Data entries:
------------------------------------
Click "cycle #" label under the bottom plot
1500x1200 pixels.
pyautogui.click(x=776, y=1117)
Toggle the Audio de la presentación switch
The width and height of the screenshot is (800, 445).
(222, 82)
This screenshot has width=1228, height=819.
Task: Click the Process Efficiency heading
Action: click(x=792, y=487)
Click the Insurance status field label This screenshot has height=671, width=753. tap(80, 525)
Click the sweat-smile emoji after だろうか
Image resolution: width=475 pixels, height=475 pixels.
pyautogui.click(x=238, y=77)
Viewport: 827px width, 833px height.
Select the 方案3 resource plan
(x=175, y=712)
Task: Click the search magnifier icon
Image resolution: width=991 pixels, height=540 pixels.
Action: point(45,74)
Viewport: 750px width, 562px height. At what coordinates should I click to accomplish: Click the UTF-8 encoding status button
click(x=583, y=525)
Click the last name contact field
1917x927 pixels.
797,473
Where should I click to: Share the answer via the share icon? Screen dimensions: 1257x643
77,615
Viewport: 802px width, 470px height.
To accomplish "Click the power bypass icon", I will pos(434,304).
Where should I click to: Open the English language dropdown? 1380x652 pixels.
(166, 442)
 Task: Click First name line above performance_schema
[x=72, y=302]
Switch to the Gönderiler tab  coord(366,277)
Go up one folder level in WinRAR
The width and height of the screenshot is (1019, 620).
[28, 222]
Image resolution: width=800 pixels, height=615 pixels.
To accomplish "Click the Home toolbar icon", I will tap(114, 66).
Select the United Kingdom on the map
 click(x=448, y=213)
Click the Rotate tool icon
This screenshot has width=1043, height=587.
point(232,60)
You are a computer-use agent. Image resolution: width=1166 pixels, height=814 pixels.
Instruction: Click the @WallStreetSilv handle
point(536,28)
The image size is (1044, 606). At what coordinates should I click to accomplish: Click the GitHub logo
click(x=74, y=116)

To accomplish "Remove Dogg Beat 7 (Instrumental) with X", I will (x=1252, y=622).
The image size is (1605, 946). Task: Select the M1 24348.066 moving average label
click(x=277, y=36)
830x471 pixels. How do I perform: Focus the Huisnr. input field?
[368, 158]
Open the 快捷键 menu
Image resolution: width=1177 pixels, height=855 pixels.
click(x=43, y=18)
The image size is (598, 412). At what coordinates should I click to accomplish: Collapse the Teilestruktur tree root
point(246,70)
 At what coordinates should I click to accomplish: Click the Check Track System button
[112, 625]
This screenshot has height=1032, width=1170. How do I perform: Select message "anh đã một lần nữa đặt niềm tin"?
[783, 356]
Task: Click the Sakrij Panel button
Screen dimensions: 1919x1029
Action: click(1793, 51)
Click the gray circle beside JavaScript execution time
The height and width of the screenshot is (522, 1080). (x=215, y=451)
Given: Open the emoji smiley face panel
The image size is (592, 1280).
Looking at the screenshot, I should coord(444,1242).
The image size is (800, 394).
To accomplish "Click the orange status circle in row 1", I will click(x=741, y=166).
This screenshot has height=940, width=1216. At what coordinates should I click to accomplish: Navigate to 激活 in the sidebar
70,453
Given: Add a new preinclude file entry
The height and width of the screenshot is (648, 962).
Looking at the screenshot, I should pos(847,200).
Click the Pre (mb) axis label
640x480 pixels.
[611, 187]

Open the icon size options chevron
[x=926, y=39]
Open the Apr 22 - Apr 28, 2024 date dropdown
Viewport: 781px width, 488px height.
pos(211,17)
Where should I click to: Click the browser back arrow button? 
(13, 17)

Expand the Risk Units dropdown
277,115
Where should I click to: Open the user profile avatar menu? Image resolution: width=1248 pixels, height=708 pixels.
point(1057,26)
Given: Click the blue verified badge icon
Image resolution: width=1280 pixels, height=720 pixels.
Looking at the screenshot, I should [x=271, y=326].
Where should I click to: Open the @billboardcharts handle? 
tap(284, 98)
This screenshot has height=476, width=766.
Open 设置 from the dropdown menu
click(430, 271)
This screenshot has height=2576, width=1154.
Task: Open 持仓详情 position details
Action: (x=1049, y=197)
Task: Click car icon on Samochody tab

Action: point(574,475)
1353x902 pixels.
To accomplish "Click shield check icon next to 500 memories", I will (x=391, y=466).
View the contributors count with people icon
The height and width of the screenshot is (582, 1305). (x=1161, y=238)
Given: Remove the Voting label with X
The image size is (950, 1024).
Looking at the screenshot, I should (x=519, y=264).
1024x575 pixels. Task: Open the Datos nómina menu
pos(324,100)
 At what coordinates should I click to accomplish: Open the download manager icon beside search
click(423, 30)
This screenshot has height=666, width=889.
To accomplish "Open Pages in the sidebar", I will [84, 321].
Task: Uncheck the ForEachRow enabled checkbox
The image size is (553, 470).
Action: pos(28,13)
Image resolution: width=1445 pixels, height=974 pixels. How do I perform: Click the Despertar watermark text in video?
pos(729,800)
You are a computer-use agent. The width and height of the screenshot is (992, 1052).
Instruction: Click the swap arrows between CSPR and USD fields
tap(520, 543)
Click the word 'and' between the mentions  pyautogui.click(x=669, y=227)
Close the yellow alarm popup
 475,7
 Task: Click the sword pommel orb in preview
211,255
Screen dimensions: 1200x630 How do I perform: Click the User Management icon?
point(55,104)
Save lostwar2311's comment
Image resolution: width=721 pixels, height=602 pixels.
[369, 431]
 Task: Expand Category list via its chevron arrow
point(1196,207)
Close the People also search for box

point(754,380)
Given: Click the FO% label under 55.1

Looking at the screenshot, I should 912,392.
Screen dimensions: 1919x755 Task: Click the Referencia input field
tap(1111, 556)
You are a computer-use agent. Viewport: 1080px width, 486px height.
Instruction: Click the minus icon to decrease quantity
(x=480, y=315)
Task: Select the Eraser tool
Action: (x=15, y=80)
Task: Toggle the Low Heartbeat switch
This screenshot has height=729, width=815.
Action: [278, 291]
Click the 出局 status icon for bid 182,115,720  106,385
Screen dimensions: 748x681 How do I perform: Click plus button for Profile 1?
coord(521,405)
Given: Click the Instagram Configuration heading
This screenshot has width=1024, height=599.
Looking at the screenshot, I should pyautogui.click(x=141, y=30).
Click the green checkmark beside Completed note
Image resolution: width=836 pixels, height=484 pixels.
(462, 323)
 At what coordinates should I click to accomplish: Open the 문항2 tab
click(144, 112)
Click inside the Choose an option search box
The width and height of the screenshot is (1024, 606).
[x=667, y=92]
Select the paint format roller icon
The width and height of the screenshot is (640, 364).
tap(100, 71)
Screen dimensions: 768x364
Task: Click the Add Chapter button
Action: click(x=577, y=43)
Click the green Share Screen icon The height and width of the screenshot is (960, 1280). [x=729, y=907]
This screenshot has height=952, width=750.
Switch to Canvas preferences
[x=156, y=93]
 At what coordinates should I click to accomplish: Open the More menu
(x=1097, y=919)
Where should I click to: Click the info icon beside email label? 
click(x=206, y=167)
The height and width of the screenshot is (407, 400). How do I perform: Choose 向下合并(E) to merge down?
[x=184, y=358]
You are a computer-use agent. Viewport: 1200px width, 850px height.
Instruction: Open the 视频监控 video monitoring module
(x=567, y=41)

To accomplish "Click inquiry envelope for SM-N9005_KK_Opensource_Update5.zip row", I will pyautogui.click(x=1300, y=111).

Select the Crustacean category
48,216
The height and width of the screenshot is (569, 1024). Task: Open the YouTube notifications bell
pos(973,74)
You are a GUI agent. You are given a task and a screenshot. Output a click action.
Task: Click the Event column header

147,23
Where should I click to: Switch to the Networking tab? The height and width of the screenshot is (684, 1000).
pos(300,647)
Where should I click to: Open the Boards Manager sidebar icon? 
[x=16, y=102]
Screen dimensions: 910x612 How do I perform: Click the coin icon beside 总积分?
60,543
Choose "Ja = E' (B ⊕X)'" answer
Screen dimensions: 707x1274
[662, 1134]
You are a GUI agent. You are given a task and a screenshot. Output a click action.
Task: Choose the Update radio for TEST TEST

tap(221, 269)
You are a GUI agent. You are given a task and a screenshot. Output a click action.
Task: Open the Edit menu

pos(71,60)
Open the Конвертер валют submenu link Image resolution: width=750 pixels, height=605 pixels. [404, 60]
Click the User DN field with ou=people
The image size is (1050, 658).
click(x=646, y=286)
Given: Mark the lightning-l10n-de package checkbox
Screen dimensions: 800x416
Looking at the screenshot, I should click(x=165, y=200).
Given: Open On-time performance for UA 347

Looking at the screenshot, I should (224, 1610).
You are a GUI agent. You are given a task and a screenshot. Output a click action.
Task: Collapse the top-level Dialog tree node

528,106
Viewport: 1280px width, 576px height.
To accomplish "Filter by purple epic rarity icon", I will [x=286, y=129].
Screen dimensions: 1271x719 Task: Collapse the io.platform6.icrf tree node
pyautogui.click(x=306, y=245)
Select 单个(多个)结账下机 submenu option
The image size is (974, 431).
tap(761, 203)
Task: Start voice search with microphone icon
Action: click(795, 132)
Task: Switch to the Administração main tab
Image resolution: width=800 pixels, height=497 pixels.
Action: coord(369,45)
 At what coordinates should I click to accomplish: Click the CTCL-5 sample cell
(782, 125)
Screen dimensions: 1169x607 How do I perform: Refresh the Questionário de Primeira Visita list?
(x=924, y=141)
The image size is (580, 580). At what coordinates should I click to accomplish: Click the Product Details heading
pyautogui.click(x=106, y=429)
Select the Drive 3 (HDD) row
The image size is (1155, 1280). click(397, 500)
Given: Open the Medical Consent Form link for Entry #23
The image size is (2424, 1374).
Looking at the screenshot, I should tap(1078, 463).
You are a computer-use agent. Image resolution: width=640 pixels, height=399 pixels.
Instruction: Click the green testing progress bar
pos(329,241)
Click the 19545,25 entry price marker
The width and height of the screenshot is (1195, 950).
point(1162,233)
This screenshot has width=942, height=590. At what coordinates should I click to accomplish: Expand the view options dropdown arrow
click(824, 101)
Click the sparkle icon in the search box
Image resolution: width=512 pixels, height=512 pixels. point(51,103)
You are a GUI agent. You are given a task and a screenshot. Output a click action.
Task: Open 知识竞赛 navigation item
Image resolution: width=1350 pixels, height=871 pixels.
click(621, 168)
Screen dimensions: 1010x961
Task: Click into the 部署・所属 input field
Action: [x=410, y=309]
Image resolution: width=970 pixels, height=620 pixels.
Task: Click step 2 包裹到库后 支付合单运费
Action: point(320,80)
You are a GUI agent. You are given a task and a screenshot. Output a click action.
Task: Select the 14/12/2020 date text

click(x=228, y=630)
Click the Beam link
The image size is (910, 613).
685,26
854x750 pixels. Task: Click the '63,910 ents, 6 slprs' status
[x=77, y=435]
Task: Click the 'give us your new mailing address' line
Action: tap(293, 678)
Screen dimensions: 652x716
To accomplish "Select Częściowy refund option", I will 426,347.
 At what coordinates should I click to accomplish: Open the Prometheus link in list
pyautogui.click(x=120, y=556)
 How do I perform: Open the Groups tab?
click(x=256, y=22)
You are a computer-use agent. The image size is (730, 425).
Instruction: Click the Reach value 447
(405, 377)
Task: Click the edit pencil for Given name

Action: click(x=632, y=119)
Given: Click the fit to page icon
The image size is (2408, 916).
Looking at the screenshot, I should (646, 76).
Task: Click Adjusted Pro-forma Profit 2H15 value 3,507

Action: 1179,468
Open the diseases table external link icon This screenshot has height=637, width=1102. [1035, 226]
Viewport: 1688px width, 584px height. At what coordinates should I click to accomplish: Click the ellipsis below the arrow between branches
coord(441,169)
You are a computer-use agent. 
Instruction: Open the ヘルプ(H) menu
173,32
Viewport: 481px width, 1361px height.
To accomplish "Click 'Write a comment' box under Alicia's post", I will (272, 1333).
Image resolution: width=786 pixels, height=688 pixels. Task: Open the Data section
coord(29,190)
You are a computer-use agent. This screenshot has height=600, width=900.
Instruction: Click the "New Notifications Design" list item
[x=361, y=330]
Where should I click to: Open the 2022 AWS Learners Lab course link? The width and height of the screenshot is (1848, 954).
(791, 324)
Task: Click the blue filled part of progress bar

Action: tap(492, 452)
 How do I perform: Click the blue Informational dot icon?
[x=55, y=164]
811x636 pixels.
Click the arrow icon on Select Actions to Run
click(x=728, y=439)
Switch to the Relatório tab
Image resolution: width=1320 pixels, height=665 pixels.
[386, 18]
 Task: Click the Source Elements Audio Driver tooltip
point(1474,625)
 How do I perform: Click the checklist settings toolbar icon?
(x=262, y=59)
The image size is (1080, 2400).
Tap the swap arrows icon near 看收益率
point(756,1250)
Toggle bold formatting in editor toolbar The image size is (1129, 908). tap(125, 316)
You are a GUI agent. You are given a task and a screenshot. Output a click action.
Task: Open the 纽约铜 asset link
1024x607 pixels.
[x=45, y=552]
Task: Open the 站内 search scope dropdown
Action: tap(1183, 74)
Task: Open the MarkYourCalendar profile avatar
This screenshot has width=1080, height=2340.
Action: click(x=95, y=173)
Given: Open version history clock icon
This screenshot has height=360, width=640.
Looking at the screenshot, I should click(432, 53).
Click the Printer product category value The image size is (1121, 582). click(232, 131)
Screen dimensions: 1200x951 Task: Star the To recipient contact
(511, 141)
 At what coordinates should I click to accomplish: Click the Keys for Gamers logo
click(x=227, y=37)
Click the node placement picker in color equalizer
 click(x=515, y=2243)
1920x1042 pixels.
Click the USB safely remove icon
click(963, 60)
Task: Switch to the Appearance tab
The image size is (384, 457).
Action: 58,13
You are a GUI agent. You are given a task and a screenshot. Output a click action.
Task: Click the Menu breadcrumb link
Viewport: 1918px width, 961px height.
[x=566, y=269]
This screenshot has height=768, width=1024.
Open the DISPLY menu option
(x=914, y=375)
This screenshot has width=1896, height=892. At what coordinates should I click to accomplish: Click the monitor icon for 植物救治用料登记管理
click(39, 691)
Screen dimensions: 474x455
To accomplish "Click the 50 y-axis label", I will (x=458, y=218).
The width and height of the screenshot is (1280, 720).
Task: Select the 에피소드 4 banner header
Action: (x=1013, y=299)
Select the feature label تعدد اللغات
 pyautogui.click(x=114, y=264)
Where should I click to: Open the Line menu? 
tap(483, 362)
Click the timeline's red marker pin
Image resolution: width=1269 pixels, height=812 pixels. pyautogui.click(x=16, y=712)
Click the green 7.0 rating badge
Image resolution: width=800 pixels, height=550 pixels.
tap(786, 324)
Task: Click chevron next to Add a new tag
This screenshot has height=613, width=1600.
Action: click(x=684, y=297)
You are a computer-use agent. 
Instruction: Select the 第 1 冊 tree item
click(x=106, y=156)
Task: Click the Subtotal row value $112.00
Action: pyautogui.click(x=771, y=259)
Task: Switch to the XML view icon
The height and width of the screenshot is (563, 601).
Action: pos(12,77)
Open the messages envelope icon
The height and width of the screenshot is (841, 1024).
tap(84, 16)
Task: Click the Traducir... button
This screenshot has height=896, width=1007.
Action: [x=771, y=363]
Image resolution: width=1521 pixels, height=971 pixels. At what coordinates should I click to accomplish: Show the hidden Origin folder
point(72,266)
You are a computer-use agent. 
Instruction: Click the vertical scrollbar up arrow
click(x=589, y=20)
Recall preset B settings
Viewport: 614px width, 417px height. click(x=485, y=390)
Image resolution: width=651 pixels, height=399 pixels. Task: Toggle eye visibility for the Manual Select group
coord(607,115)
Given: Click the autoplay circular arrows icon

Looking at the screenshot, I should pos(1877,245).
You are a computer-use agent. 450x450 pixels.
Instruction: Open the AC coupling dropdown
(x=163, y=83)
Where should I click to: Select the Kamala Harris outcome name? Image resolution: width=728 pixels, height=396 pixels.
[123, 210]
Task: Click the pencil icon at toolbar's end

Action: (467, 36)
------------------------------------
▸ **Work request**
Search the entries for "submenu" and show every line that has it.

▸ **Response**
Open the Конвертер валют submenu link Image resolution: width=750 pixels, height=605 pixels. [404, 60]
Select 单个(多个)结账下机 submenu option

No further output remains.